» Extracted text:
****************************************

4. My garage.  And the ability to get in my car in the rain with all the junk I’m forever toting around getting soaked in the Sunday morning downpour.

5. Sundays… NFL… Patriots.

6. Hope.

I’m convinced hope is the most painful of all virtues.  Because it doesn’t let me give up when I want to give up.  Won’t let me quit when I want to quit.  Makes me hang on when I want to let go.

Hope is so stubbornly stubborn.  Like a kudzu vine it keeps coming back.  Like a pitbull… once it clenches its teeth, it’s just done.  Decision made.

Despite all of the frustrating miscarriages of hope here on earth; I’m thankful for the highest calling of hope: to anchor us to heaven.  Hope will attach our soul to the life to come in unforgettable, unquenchable, unyielding confidence that makes all of life’s disappointments not matter.  I’m thankful for hope.

****************************************

» Data segment:
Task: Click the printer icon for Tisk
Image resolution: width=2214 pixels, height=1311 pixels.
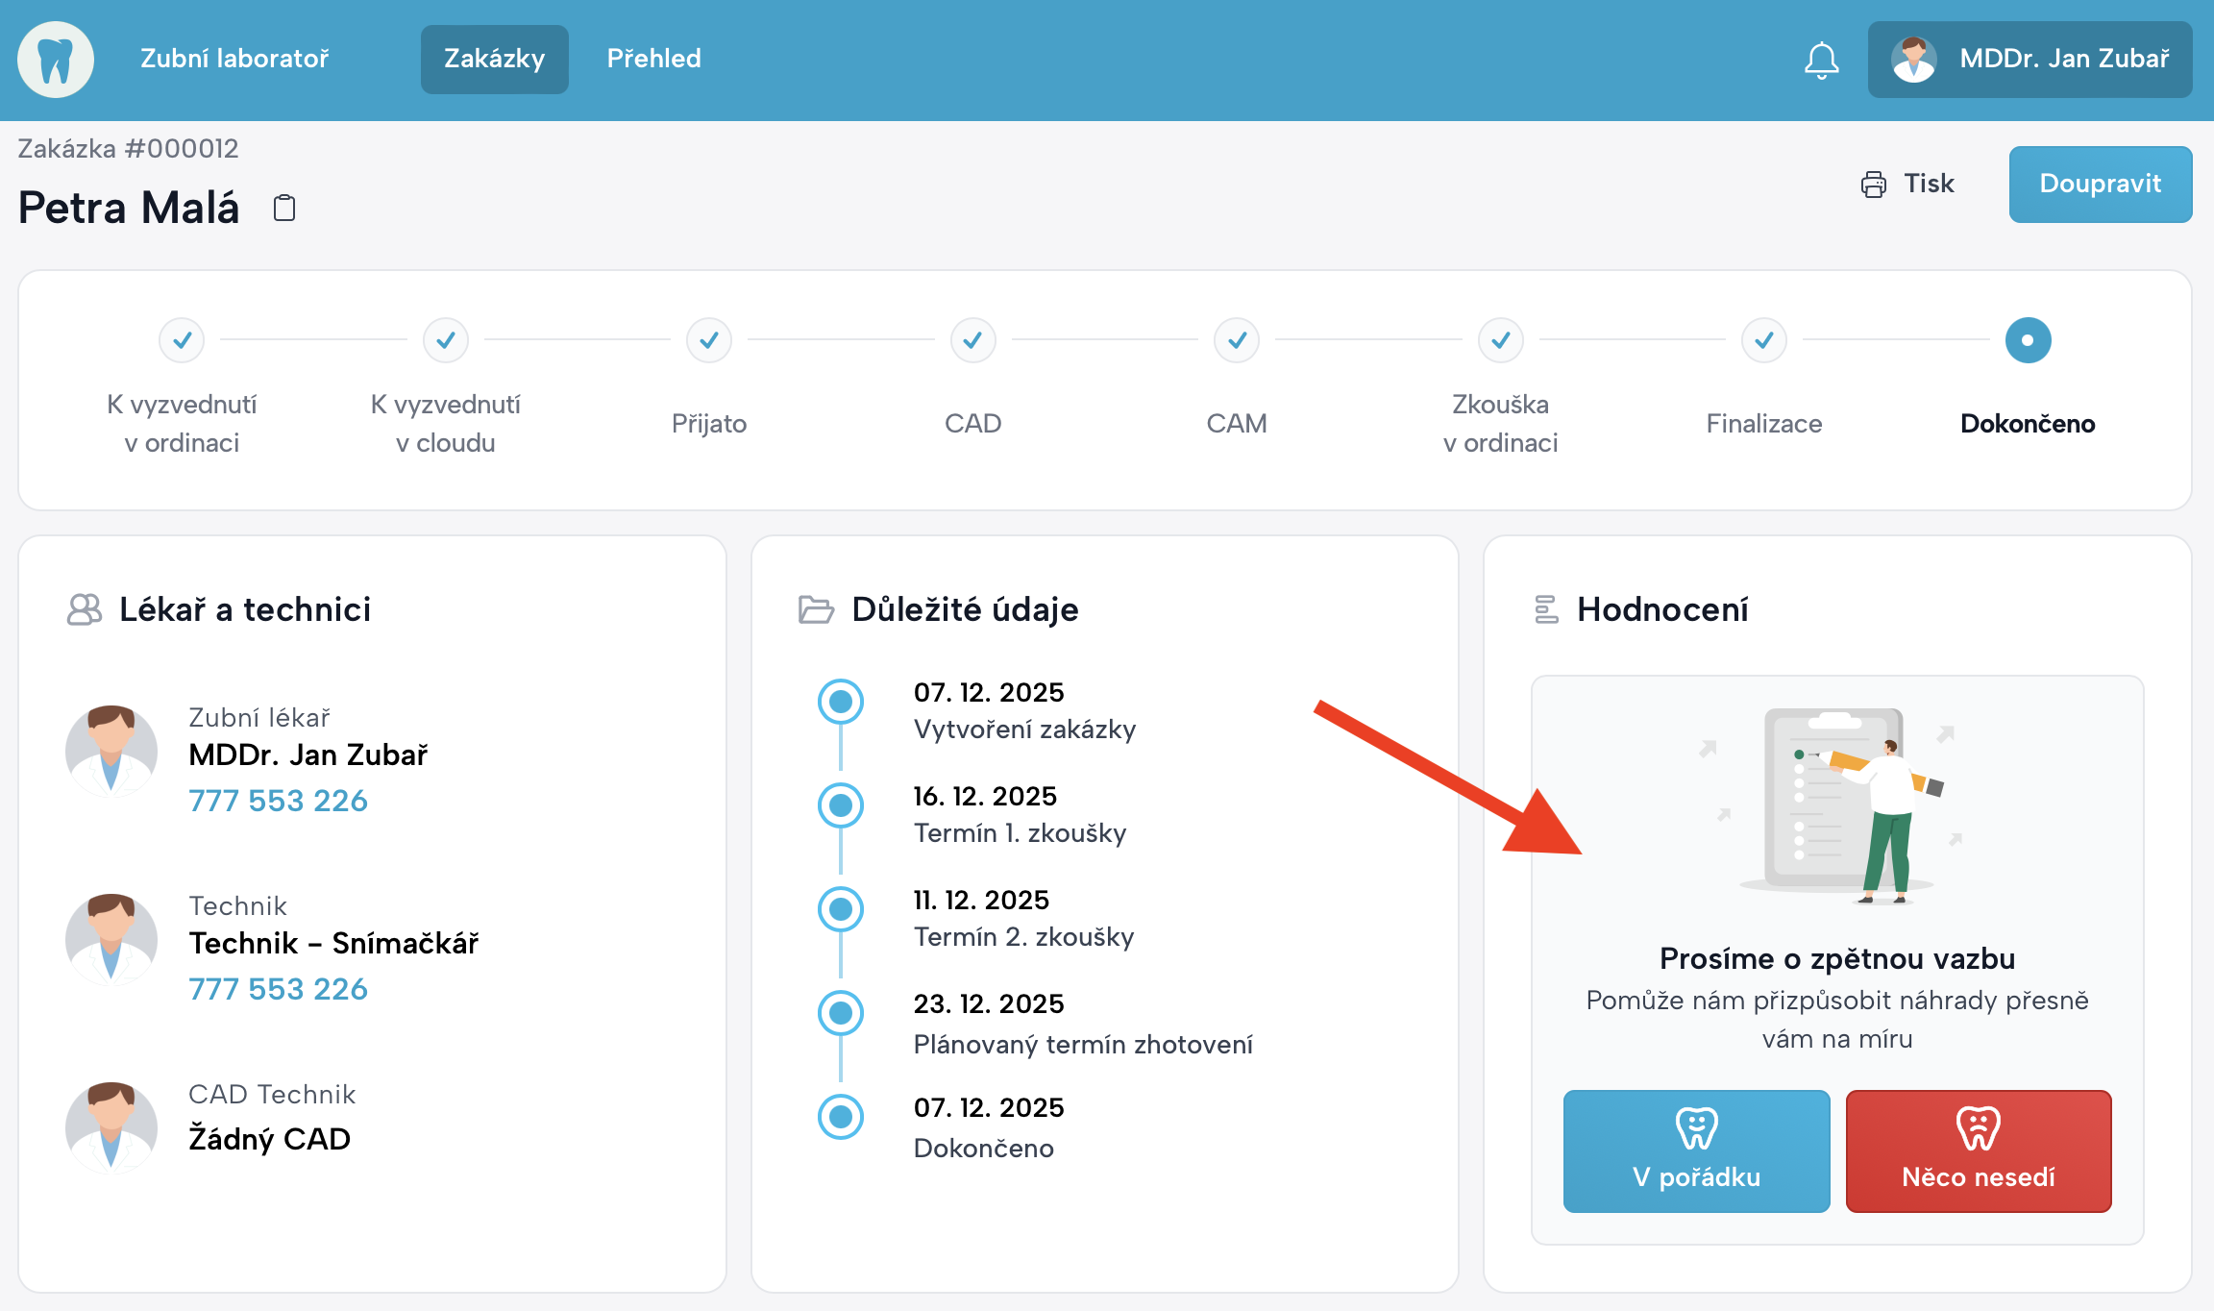Action: click(1873, 184)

****************************************

» Exercise 1: In the gratitude list, why does the writer call hope the most painful of all virtues? Answer in one to three sentences.
» Exercise 2: In the gratitude list, what plant does the writer compare hope to?
» Exercise 3: Extend the gratitude list past its last line about hope.

» Task response 1: Hope is the most painful virtue because it won't let the writer give up or quit when they want to. It makes them hang on when they would rather let go.

» Task response 2: A kudzu vine.

» Task response 3:
7.  Flowers.  Especially roses.  But also tulips.  And daisies.  I can’t seem to grow any of the above, but I think they are beautiful just the same..

8   Kara Tippetts and the legacy she is still passing on a few years after her transition to heaven.  She knew a think or two about faith and hope.  I started to blog about her a while back, but I lost my work in a computer glitch and I concluded it just wasn’t meant to be.  I probably couldn’t do it justice.

But I’ve read all of her books and I just thought: wow.

9.  Stuart…all my family actually.  But Stuart is the newest member.  I got to hold him on Christmas when he was just a few hours old.  He is a keeper.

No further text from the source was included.